A chance to comment on the city budget

The Board of Aldermen will hold a public hearing on the proposed city budget Wednesday, April 5, at 7 p.m. at Milford City Hall.

This is a chance for residents to comment on the proposed city and school spending plans for 2017-18.

The Board of Finance recently voted forward a city budget for 2017-18 that leaves taxes and city services pretty much the same for next year.

But that could all change during the final phase of the budget-setting process if the looming state budget hits Milford with millions of dollars in cuts to state aid.

Milford’s finance board voted March 8 in favor of a $207.9-million budget plan for 2017-18, which is up $3.4 million from the current $204.5 million and marks an increase of 1.7%.

Despite that slight increase, due to an increase in taxable property in the city, the plan would drop the mill rate slightly, from 27.84 to 27.73. That is a .4% decline in the tax rate, which Mayor Ben Blake described as “essentially a flat budget.”

The plan now moves to the Board of Aldermen for final approval.

After the April 5 public hearing, the board will meet April 10, 17, 25, May 3 and 10 to discuss the different budget requests. Education operations, which is typically a longer discussion, will be the focus of the April 25 meeting.

All budget workshop meetings start at 7 p.m. at Milford City Hall.

The schedule calls for voting to start on the budget Monday, May 15, at 7 p.m. with subsequent dates set aside if the voting takes longer than one meeting.

Mayor Blake has described the budget plan as conservative. It eliminates at least three jobs in the Public Works Department, plus 14.4 teaching positions and three paraprofessional positions in the schools.

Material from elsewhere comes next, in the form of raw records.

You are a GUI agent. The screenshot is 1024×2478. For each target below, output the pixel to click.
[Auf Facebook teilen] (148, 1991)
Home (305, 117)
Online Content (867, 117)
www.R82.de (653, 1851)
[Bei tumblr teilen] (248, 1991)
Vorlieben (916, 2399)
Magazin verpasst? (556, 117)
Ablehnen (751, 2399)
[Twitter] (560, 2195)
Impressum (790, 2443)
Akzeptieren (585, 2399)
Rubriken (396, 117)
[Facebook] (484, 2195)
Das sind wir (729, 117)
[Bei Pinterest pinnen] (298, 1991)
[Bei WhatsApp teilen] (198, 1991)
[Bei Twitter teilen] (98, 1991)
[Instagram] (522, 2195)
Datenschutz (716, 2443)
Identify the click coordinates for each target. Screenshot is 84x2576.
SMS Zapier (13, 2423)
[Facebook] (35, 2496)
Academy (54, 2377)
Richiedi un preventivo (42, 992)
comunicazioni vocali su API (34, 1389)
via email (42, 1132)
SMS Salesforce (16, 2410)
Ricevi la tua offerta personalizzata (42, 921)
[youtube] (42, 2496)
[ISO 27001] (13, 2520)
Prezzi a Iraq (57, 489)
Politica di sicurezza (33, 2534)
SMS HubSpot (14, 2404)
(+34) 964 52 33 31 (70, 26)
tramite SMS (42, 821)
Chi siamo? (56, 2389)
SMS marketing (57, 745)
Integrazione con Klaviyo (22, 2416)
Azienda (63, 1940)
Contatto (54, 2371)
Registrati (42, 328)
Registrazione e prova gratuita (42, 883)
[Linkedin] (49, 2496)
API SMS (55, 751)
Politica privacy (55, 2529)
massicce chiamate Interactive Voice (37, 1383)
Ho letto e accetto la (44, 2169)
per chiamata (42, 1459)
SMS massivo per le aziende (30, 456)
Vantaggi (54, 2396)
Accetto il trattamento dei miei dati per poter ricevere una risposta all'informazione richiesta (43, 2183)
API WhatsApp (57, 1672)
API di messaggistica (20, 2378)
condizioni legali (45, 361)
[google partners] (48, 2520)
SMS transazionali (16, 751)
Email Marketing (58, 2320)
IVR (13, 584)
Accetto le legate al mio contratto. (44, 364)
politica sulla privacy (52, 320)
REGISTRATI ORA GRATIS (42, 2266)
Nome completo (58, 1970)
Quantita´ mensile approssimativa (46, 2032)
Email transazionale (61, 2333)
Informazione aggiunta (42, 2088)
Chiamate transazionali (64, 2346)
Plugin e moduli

Finance Board Chairman Brian Lema said the board received several letters from residents asking that they not reduce the school board spending plan. The board made a technical cut, but otherwise left the school board’s request alone. The school board had asked for $40,000 for an additional school resource officer, but since that wasn’t matched on the city side of the budget, the finance board voted to subtract that from the board’s request. The school board’s request was $92,336,582 and is now $92,296,582, marking a historically low .74% increase over the current spending plan of $91,611,950.

The public hearing is a good chance for residents to make their opinions known about the spending plans.

In past years, turnout has been very low at public hearings concerning the budget. But if residents feel that certain city services deserve more focus, this is the time to let city leaders know. More details about the budget proposal can be found on the city website: Ci.milford.ct.us.